Extracted records:
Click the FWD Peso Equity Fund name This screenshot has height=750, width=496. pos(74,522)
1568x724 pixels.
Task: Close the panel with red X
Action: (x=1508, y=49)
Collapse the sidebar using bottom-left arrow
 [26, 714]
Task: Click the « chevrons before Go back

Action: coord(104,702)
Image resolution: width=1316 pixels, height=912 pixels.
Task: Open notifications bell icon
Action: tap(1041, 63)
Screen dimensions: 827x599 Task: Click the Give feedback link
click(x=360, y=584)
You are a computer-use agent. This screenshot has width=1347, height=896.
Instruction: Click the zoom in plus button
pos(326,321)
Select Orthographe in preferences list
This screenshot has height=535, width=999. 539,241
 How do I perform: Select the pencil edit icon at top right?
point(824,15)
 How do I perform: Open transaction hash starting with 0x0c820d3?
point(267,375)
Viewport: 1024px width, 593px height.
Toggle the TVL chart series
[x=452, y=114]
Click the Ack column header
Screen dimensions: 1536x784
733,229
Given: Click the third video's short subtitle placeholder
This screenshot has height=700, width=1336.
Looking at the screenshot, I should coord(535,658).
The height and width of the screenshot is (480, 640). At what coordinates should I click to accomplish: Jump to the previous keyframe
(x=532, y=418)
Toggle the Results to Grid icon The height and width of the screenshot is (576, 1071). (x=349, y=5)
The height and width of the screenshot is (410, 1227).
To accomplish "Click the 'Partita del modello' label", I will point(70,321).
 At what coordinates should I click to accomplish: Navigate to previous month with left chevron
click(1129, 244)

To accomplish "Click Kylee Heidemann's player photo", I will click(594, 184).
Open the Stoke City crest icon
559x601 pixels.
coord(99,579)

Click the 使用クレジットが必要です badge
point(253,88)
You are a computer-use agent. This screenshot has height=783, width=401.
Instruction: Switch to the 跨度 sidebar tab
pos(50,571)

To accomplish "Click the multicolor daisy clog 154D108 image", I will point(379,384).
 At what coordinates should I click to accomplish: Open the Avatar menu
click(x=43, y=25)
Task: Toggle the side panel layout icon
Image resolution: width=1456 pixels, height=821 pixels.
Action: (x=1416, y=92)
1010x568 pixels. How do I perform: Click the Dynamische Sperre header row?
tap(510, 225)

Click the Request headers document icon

*WORK TASK*. Among the entries above, how many lines hold the string "will"? Answer with the number only.

*YOUR RESPONSE*. 3